Course Prerequisites

To attend this course, you must have:

  • basic programming skills (Python),
  • skills to work with command line tools in Linux, and
  • basic knowledge in database systems (SQL).

Lecture Schedule

The Lectures of the course will be will Zoom based lectures. Slides and video recording of each of the lectures will typically be made available a within 24 hours of the live lecture session. The link to the Zoom lectures is:

https://helsinki.zoom.us/j/65695344424?pwd=TGxVUEFkY2RxQm9FYXBVN2NGWWxmQT09

Lecture date Lecture time (EEST)
Lecture 1 Tue 3.9.2024 10:15-11:45
Lecture 2 Thu 5.9.2024 12:15-13:45
Lecture 3 Tue 10.9.2024 10:15-11:45
Lecture 4 Thu 12.9.2024 12:15-13:45
Lecture 5 Tue 17.9.2024 10:15-11:45
Lecture 6 Thu 19.9.2024 12:15-13:45
Lecture 7 Tue 24.9.2024 10:15-11:45
Lecture 8 Thu 26.9.2024 12:15-13:45
Lecture 9 Tue 1.10.2024 10:15-11:45
Lecture 10 Thu 3.10.2024 12:15-13:45
Lecture 11 Tue 8.10.2024 10:15-11:45
Backup Lecture Slot Thu 10.10.2024 12:15-13:45

Lecture Slides and Videos

The Lecture slides contain all the material needed to pass the course, the videos go through this material and contain no additional information needed for the quizzes.

Home Exercise Schedule

The course will contain programming exercises where you will be using the Spark framework to solve Big Data processing tasks. We will be using the Python programming language based PySpark interface and will be doing several database query type analytics queries. Therefore basic programming skills using Python and knowledge about database programming, especially using the SQL query language will be very helpful for completing the home exercises.
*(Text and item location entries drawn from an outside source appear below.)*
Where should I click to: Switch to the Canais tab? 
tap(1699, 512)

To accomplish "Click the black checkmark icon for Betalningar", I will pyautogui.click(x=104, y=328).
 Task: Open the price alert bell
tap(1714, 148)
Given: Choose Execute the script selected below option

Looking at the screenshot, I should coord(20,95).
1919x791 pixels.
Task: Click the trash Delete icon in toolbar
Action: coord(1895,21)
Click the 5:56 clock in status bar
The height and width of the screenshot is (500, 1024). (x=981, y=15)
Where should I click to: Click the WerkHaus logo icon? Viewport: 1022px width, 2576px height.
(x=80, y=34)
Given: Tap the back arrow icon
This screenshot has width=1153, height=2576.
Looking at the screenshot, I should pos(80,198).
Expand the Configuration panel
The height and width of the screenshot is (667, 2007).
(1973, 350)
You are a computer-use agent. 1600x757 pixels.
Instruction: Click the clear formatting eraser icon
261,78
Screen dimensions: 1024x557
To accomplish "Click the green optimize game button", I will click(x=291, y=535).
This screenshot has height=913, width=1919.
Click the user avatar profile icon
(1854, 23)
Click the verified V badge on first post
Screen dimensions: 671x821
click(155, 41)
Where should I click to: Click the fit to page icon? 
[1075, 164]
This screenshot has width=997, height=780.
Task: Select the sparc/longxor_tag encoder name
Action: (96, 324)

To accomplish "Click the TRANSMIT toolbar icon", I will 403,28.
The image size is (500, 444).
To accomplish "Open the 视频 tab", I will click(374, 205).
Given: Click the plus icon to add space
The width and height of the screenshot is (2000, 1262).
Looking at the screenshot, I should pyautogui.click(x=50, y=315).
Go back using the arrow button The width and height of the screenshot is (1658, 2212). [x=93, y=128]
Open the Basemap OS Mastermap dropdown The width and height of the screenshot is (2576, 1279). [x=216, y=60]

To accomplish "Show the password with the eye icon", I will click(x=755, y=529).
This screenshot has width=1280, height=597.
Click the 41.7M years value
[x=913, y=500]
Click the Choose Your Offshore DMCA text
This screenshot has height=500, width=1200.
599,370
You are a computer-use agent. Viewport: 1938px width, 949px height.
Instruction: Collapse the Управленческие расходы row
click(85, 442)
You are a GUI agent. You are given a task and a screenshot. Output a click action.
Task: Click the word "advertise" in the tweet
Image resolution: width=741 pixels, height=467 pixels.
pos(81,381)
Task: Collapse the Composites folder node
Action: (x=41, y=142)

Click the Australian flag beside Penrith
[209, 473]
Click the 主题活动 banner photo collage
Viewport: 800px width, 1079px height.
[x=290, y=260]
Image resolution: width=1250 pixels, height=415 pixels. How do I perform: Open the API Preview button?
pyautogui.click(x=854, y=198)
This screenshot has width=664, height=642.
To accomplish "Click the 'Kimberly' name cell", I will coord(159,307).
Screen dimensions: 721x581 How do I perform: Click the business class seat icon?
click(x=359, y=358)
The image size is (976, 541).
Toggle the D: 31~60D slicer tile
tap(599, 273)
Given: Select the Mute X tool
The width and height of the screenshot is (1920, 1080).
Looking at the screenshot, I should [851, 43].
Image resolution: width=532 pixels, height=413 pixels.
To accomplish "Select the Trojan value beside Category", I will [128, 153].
The schedule for the home exercises was announced in the first Lecture:

Release Date Due Date (23:59 EEST)
Introduction to Spark + RDD Programming 10.9 24.9
Dataframe Programming 17.9 1.10
Machine Learning (MLlib) 24.9 8.10
Graphframe Programming 1.10 15.10
Structured Streaming 8.10 22.10
Extras (Optional for extra points) 15.10 31.10

The Home Exercise System

To complete the home exercises, you will need to utilize the container-based Jupyter Notebook system. Detailed instructions can be found via the following link:

Home Exercise Instructions

The home exercises will be released according to the schedule outlined above, accessible through the following link:

Home Exercise Release

To submit your assignments, please use the submission box located at the bottom of this page. Please note that the submission box will only become visible once you are logged in.

Course Discord Channel

The course has a Discord channel for helping fellow students. Lecturer and Course Assistant will periodically also join in the conversation. You can join to the groups through the link:

https://study.cs.helsinki.fi/discord/join/bdp

Passing the Course

You need to pass both the lecture quizzes by 31st of October 2024 and home exercises by their respective deadlines listed above. The grading scale will be as follows. Minimum 50% from both home exercise totals and also minimum 50% from quizzes are needed to pass the course. The Extra round points from home exercises will count towards your home exercise points but will not allow home exercises contribution to go over 100%. After this the percentages obtained from home exercises and quizzes are summed together, each weighted with 50% weight. The final total percentage will give grades as follows: 90%-100%: grade 5, 80%-89%: grade 4, 70%-79%: grade 3, 60%-69%: grade 2, 50%-59%: grade 1.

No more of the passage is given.